[asterisk-biz] 87.230.80.186 - Trying to register

James Sharp jsharp at psychoses.org
Fri Jul 2 13:43:33 CDT 2010


Steve Edwards wrote:
> On Tue, 29 Jun 2010, James Sharp wrote:
> 
>> Or make your changes to the iptables config file, then run:
>>
>> /etc/init.d/iptables restart; sleep 15; /etc/init.d/iptables stop
>>
>> The crontab trick is neat, but you can set yourself up with some 
>> possible race conditions.
> 
> Ahh, Unix -- always more than 1 way to skin a cat. Now how to choose?
> 
> What race conditions have you encountered?

Well, maybe not a race condition exactly but..

Imagine that you commit your foot-shooting changes a split second before
your crontab fires off.  Your session will stall for a moment or two
(maybe) before the firewall drops again and you'll never notice.  You
remove the crontab entry thinking you've got good rules, then when your
box gets bounced for whatever reason, you've locked yourself out.

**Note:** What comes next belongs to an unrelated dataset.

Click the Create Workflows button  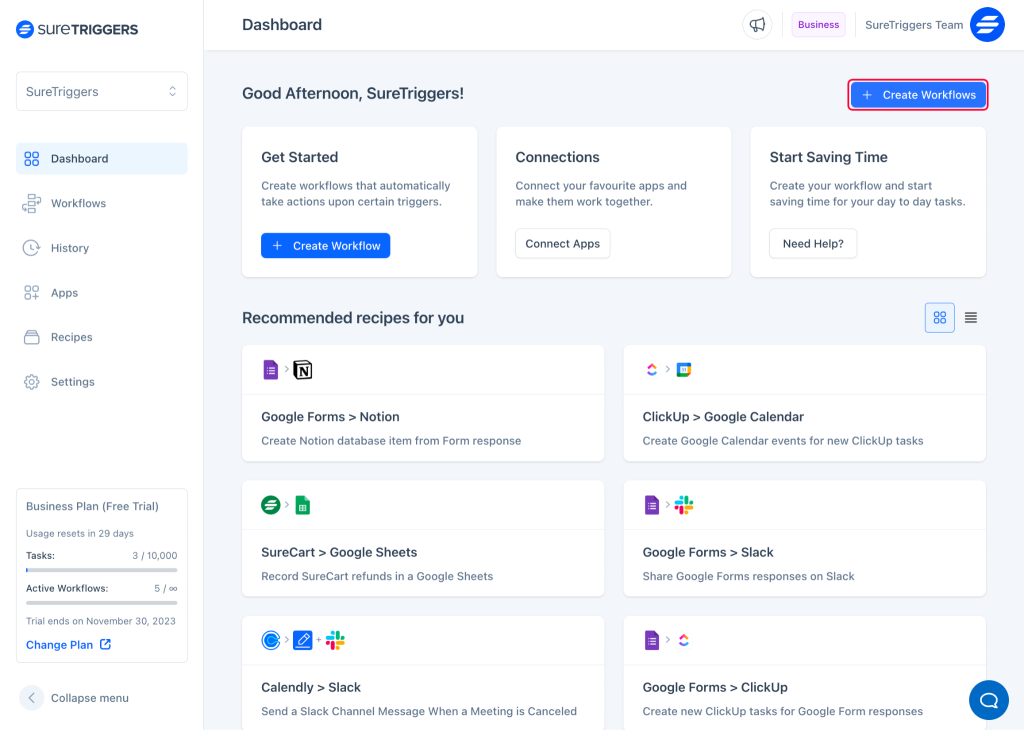[917, 94]
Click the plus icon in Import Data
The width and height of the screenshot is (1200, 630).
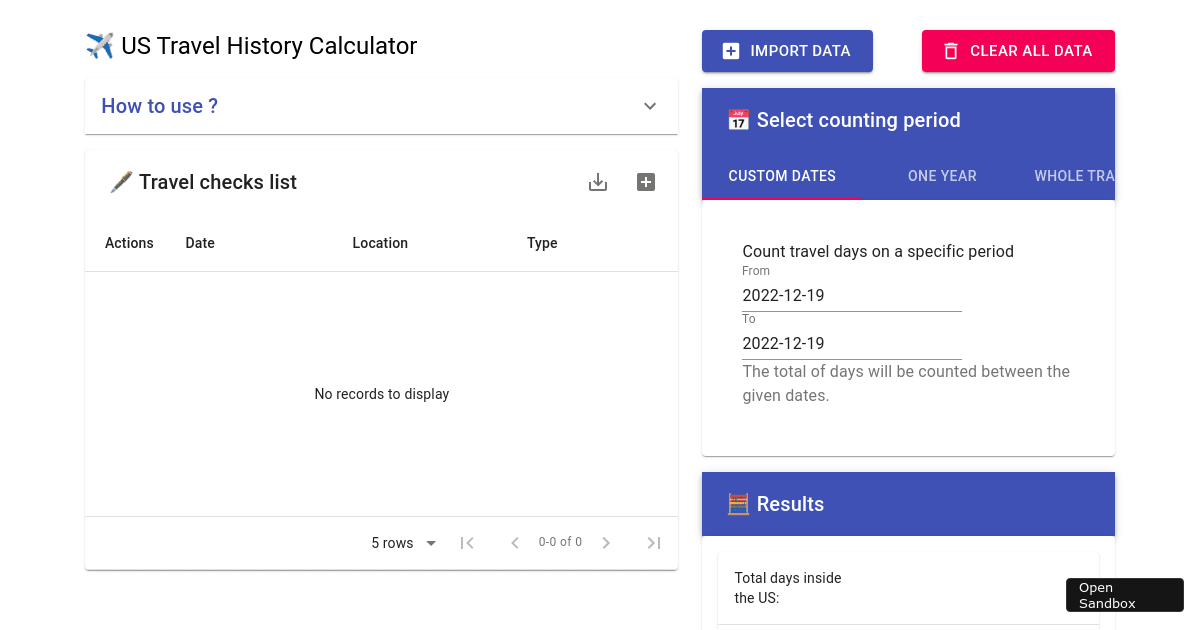point(731,51)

Sure, you can always make sure you commit your rules a fair time away
from */5, but I don't like software messing with what I'm doing.

> 
> I like your trick and I'm sure I'll use it at some point in the future. It 
> does have 2 weaknesses though:
> 
> 1) If you miss-type the "stop" command, you may not find out until it's 
> too late. The "crontab" method has the advantage that you can keep it 
> "commented out" in root's crontab so you never have to type the command 
> again. (I use this so often that my "create crontabs" script puts it in 
> for me.)
> 
> 2) If the new iptables rules cause your ssh session to "die" you're toast. 
> Since the "crontab" method is scheduled as a separate process, it is not 
> dependent on your session.
> 

True.  But you could run everything as "nohup" to eliminate that.